This is where I feel very lucky. My local guy looked a long time at the string height before he decided to take them down a tad. In fact, he said it might not make more than a slight difference. He was surprised a little as to how much difference it made though. I think this is because he mainly works on guitars. Whenever I buy a new uke, regardless of where I get it, I'll always take it in for him to check out. If it's already ok, he'll tell me. I totally agree about the "crap shoot" comment. People who are lucky enough to discover this forum before buying, we'll do okay. IMO

strumsilly
09-26-2011, 09:10 AM
my local music store will match online prices. best of both worlds.

the_dude
09-26-2011, 01:32 PM
Well, thanks to all for your replies and war stories. I'm feeling a bit better now. I'm new to this forum (and to the ukulele) and it's refreshing to see a community that's actually a community and not a bunch of jerks trying to one-up each other or throw sarcastic comments around. Thanks again!

UkuleleThreads
09-29-2011, 06:55 PM
It really is tough with small stores, I often see ukes at flea markets, thrift stores and antique stores that are really cool but grossly over-marked. The best thing I can suggest is google it on your phone and don't ever be afraid to ask for a better price. Often times, the shops have lots of padding on things like ukes cause they don't know what they have exactly, so they over price. They have space to wiggle.

gitarzan
10-04-2011, 05:33 PM
Mine was the opposite experience. I was in a Music Go Round and they had a bunch of Ukes mostly new. They had a few new Lanakai LU21-Ts there. I tried them and picked one out. It was $39.95. New. I went home and found out they list for about $179 and typically retail for $129. Wow. It sounded great. A few days later I went back to buy the rest to put on eBay. They were gone. I had been beaten to the second and third punch, but I got the first one in. I figure they mispriced them.

▶ [PROMPT]: Reproduce the forum posts about buying ukuleles in full, with every word and punctuation mark unchanged.

▶ [GIVEN INFORMATION]:
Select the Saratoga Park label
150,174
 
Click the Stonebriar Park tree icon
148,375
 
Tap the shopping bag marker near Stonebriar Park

▶ [SOLUTION TO THIS PROBLEM]:
This is where I feel very lucky. My local guy looked a long time at the string height before he decided to take them down a tad. In fact, he said it might not make more than a slight difference. He was surprised a little as to how much difference it made though. I think this is because he mainly works on guitars. Whenever I buy a new uke, regardless of where I get it, I'll always take it in for him to check out. If it's already ok, he'll tell me. I totally agree about the "crap shoot" comment. People who are lucky enough to discover this forum before buying, we'll do okay. IMO

strumsilly
09-26-2011, 09:10 AM
my local music store will match online prices. best of both worlds.

the_dude
09-26-2011, 01:32 PM
Well, thanks to all for your replies and war stories. I'm feeling a bit better now. I'm new to this forum (and to the ukulele) and it's refreshing to see a community that's actually a community and not a bunch of jerks trying to one-up each other or throw sarcastic comments around. Thanks again!

UkuleleThreads
09-29-2011, 06:55 PM
It really is tough with small stores, I often see ukes at flea markets, thrift stores and antique stores that are really cool but grossly over-marked. The best thing I can suggest is google it on your phone and don't ever be afraid to ask for a better price. Often times, the shops have lots of padding on things like ukes cause they don't know what they have exactly, so they over price. They have space to wiggle.

gitarzan
10-04-2011, 05:33 PM
Mine was the opposite experience. I was in a Music Go Round and they had a bunch of Ukes mostly new. They had a few new Lanakai LU21-Ts there. I tried them and picked one out. It was $39.95. New. I went home and found out they list for about $179 and typically retail for $129. Wow. It sounded great. A few days later I went back to buy the rest to put on eBay. They were gone. I had been beaten to the second and third punch, but I got the first one in. I figure they mispriced them.